Stated task:
Please rewrite the Berkshire Hathaway passage starting with "Image source: The" and going on through "billion in cash.", putting "textile mill" where "textiles manufacturer" appears.

Text excerpt:

*-*-*

Image source: The Motley Fool.

Berkshire Hathaway was a struggling textiles manufacturer when Buffett took a controlling stake in 1965. Upon realizing that its core business simply wasn’t viable, he turned it into a holding company for his various investments. It is now a $1 trillion conglomerate with numerous wholly owned subsidiaries, a $306 billion portfolio of publicly traded stocks, and a whopping $373 billion in cash.

Berkshire owns insurance companies like GEICO Insurance, General Re, and National Indemnity Company, in addition to utilities like PacifiCorp and Northern Natural Gas. It also owns logistics companies like BNSF Railway, which operates one of America’s largest freight railroad networks. These subsidiaries produce a ton of cash flow, which funds other acquisitions and investments for Berkshire.

Berkshire invests a lot of that money in the public markets. Through its $306 billion stock portfolio, the conglomerate owns minority stakes in dozens of different companies, including media giants like The New York Times Co., restaurant chains like Domino’s Pizza, payment powerhouses like Visa, and technology titans like Apple (NASDAQ: AAPL).

Apple is actually Berkshire’s single largest holding. Buffett invested about $38 billion in the iPhone maker between 2016 and 2023, and the stake was worth a staggering $170 billion heading into 2024. To cash in some of those gains and reduce risk, Buffett, Abel, and their respective teams have gradually sold about 75% of Berkshire’s Apple position since then, but it still represents 18.6% (or $57 billion) of the conglomerate’s portfolio.

*-*-*

Data entries:
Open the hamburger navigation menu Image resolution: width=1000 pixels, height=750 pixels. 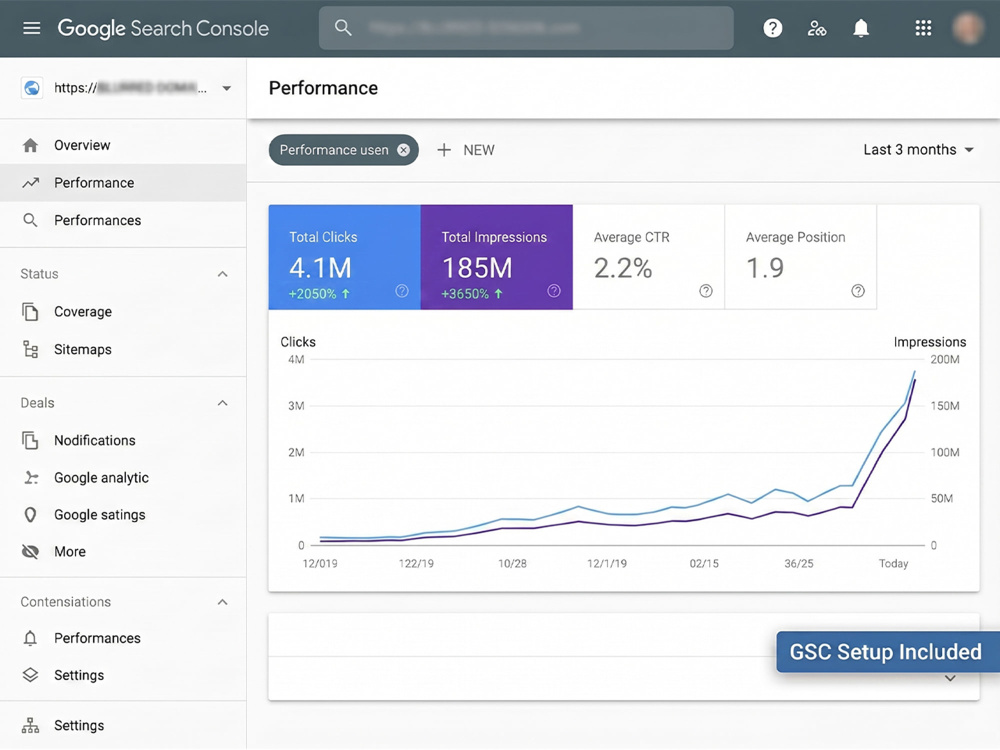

*-*-*

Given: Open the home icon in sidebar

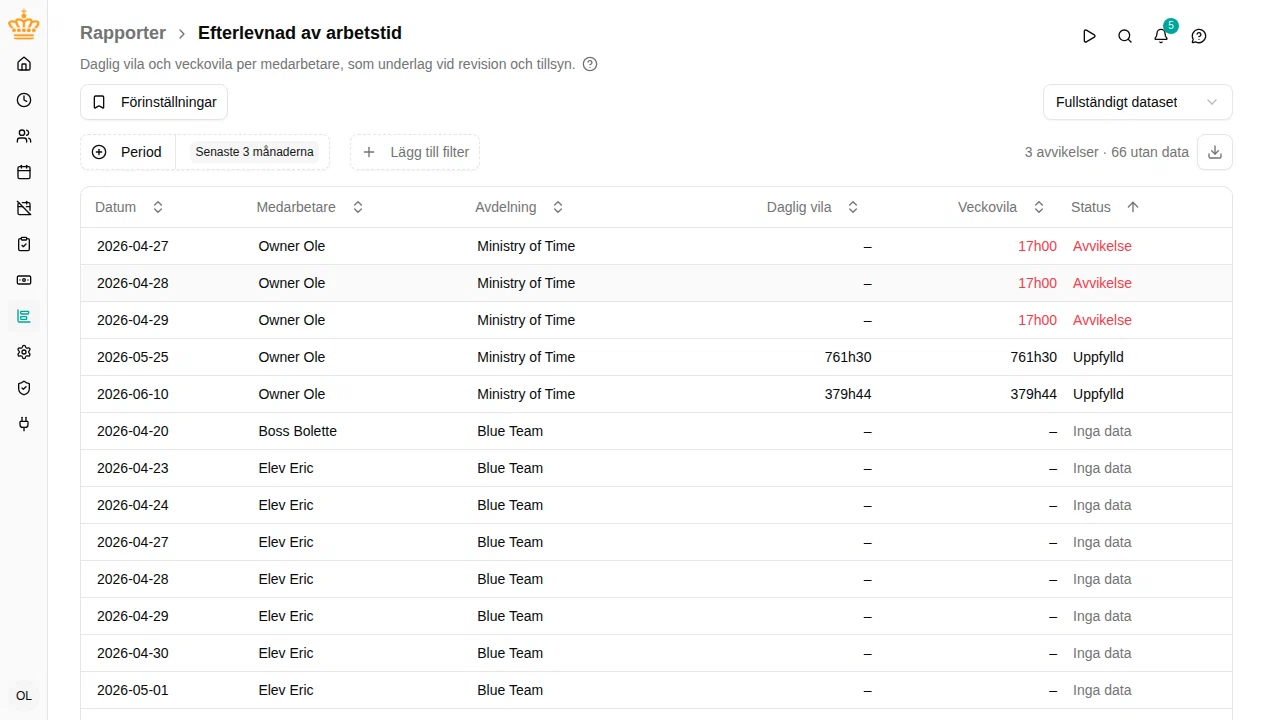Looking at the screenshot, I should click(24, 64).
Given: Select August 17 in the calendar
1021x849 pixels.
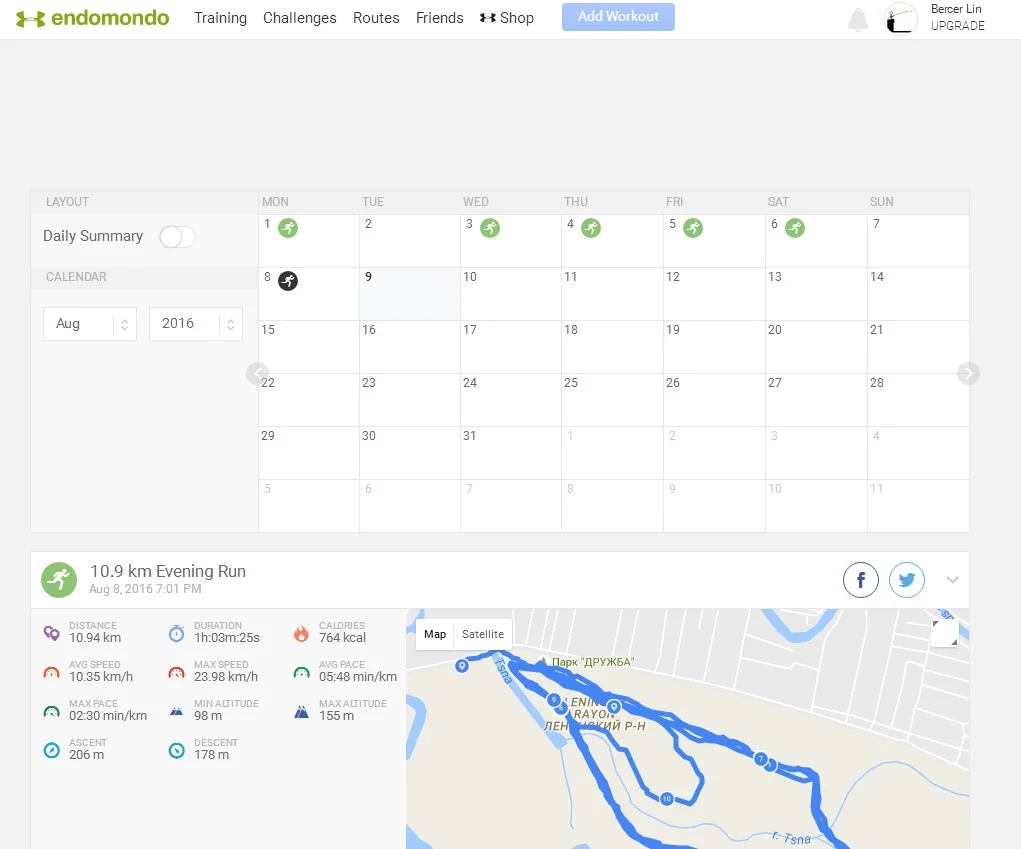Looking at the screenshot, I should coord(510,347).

*-*-*

Worked solution:
Image source: The Motley Fool.

Berkshire Hathaway was a struggling textile mill when Buffett took a controlling stake in 1965. Upon realizing that its core business simply wasn’t viable, he turned it into a holding company for his various investments. It is now a $1 trillion conglomerate with numerous wholly owned subsidiaries, a $306 billion portfolio of publicly traded stocks, and a whopping $373 billion in cash.